§ EXERCISE OBJECTIVE
For the records that follow, please set down exactly the lines between the one holding "The image size is (900, 589)." and the one holding "Task: Expand the ES PID 481 tree node", inclusive, and only those.

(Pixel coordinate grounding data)
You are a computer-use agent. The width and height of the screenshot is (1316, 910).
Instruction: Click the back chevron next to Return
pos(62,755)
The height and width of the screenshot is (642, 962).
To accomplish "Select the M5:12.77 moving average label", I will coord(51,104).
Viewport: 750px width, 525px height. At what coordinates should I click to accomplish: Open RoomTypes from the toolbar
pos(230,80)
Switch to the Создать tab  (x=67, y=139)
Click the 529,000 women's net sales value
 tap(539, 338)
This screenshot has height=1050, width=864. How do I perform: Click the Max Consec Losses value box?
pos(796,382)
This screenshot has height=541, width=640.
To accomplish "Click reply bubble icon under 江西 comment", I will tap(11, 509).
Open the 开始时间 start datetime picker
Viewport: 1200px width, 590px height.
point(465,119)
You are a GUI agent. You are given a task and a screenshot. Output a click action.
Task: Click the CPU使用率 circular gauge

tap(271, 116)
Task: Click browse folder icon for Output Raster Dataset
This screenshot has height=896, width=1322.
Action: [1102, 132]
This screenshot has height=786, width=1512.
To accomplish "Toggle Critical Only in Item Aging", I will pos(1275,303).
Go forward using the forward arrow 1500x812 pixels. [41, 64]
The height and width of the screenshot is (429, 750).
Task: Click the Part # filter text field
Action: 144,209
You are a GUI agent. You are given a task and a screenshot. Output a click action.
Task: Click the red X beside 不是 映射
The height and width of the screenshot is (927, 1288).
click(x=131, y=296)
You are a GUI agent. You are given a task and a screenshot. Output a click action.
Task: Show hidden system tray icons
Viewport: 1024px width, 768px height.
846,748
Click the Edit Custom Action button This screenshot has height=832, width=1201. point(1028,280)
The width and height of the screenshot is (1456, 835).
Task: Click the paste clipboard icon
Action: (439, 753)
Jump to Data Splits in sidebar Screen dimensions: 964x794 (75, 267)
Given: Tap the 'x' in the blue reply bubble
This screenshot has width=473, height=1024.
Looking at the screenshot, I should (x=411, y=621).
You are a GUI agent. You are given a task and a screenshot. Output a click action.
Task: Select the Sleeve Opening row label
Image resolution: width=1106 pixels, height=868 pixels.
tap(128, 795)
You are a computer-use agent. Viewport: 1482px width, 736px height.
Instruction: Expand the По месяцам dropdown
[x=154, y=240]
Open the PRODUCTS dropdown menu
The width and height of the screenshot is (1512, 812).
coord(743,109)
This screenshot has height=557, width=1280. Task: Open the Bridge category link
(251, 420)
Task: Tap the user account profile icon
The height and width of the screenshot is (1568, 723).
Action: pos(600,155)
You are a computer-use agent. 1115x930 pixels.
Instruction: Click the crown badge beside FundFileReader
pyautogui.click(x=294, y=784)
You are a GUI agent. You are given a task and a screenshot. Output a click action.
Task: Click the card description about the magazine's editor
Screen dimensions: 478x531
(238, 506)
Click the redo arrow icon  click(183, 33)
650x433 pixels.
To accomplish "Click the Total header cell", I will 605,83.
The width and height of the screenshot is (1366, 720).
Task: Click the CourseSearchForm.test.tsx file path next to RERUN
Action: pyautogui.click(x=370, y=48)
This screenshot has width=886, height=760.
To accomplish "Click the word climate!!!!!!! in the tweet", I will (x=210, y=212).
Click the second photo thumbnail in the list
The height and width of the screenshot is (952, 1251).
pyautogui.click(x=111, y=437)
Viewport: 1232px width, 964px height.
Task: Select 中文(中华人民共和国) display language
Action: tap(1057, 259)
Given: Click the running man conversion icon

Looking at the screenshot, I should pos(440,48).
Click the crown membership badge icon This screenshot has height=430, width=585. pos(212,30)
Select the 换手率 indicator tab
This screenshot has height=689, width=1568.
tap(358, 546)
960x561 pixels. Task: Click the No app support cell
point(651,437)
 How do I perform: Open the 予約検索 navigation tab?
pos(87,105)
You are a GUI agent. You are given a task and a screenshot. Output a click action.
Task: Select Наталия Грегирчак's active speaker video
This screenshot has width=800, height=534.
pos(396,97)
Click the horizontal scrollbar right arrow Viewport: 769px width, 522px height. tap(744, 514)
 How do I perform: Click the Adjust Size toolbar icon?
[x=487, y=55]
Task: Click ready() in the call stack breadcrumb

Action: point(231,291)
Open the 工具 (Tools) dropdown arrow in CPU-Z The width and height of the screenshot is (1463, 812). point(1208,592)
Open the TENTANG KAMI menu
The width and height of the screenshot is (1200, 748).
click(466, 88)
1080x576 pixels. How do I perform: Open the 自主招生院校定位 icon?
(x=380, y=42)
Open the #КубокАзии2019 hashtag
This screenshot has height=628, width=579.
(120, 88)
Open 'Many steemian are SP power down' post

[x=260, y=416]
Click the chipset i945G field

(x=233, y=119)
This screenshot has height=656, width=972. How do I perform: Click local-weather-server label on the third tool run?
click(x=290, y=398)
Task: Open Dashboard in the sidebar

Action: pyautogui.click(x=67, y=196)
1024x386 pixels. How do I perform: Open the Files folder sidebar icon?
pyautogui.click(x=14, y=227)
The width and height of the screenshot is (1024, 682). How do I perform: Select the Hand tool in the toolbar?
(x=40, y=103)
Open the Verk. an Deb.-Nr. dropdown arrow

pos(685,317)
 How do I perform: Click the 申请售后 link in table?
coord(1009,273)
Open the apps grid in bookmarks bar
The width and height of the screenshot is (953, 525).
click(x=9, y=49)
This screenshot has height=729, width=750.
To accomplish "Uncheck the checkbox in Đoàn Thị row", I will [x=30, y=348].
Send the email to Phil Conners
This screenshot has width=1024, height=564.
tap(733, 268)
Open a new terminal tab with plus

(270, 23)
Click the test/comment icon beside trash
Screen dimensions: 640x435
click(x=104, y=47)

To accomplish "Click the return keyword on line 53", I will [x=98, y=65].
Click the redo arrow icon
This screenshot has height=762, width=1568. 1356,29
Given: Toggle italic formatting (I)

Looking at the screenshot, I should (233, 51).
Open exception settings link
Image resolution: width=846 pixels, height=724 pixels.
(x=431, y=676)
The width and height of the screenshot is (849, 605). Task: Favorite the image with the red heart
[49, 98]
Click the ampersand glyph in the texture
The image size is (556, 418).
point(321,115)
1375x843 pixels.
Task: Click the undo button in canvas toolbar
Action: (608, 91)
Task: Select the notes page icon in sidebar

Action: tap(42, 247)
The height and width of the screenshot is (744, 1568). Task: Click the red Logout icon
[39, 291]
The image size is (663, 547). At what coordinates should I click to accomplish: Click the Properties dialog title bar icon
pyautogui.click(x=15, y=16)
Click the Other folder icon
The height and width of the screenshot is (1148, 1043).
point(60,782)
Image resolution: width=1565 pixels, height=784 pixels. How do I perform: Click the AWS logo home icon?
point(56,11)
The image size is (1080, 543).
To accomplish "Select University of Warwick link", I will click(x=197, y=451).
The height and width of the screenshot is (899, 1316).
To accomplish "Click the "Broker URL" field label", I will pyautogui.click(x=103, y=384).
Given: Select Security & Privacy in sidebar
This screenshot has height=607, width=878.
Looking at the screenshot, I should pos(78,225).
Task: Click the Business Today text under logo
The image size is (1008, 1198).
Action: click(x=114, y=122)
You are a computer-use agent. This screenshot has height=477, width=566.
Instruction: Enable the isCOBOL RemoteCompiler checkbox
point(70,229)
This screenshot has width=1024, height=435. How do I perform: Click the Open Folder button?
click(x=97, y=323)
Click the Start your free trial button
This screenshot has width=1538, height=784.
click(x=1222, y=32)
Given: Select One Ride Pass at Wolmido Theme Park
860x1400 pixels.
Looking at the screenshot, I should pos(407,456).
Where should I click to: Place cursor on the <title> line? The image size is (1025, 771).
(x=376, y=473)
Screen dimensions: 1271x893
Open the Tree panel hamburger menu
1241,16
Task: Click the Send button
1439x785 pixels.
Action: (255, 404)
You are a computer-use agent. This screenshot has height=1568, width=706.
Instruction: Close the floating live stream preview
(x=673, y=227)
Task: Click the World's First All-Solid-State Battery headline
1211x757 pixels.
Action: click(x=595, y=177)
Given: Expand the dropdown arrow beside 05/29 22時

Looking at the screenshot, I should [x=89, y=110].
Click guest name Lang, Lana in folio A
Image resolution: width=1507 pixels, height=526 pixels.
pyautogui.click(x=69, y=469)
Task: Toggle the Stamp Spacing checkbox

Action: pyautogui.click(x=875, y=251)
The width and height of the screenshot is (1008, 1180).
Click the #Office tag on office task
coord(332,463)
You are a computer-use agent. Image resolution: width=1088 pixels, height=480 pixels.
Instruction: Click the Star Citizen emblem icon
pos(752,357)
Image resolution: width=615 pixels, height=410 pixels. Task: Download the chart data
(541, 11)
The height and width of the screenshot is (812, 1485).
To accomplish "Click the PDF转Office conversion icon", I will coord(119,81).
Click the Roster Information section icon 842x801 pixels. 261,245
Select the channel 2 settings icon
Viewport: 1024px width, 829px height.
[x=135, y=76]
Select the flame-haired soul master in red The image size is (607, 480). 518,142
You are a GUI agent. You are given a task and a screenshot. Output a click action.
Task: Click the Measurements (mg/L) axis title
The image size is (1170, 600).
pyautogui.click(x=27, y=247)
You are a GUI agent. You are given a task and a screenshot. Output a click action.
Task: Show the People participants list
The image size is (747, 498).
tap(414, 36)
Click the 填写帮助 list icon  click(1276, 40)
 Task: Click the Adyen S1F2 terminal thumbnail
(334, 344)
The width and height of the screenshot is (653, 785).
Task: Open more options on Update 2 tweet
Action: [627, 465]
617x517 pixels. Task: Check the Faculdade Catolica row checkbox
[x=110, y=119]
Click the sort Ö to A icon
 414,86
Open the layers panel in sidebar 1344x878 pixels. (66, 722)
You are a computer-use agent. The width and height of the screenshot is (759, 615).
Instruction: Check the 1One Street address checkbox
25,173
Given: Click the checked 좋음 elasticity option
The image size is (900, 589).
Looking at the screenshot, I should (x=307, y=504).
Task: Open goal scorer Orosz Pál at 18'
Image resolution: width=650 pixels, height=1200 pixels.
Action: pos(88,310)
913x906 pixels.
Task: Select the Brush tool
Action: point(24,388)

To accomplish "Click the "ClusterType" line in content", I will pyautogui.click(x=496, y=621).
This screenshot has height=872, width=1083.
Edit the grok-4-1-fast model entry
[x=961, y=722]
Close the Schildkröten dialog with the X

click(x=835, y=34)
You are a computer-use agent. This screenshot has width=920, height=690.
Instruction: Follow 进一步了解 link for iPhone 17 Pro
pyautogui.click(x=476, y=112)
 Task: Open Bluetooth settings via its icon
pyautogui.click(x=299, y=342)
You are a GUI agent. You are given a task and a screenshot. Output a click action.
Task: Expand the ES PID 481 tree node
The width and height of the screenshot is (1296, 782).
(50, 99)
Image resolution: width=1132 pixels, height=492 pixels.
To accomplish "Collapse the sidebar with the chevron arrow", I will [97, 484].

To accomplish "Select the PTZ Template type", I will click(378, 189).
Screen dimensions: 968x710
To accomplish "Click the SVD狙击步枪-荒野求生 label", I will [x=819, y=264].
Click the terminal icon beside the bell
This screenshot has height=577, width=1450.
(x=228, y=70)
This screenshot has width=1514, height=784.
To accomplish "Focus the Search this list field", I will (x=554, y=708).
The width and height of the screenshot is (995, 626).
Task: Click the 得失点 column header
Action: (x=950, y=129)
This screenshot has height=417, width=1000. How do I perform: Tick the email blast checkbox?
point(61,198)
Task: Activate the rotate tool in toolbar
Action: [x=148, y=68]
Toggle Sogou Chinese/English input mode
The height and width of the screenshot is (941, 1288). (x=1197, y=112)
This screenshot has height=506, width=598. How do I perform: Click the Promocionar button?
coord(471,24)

§ OUTPUT OF THE TASK
The image size is (900, 589).
Looking at the screenshot, I should (x=307, y=504).
Task: Open goal scorer Orosz Pál at 18'
Image resolution: width=650 pixels, height=1200 pixels.
Action: pos(88,310)
913x906 pixels.
Task: Select the Brush tool
Action: point(24,388)

To accomplish "Click the "ClusterType" line in content", I will pyautogui.click(x=496, y=621).
This screenshot has height=872, width=1083.
Edit the grok-4-1-fast model entry
[x=961, y=722]
Close the Schildkröten dialog with the X

click(x=835, y=34)
You are a computer-use agent. This screenshot has width=920, height=690.
Instruction: Follow 进一步了解 link for iPhone 17 Pro
pyautogui.click(x=476, y=112)
 Task: Open Bluetooth settings via its icon
pyautogui.click(x=299, y=342)
You are a GUI agent. You are given a task and a screenshot. Output a click action.
Task: Expand the ES PID 481 tree node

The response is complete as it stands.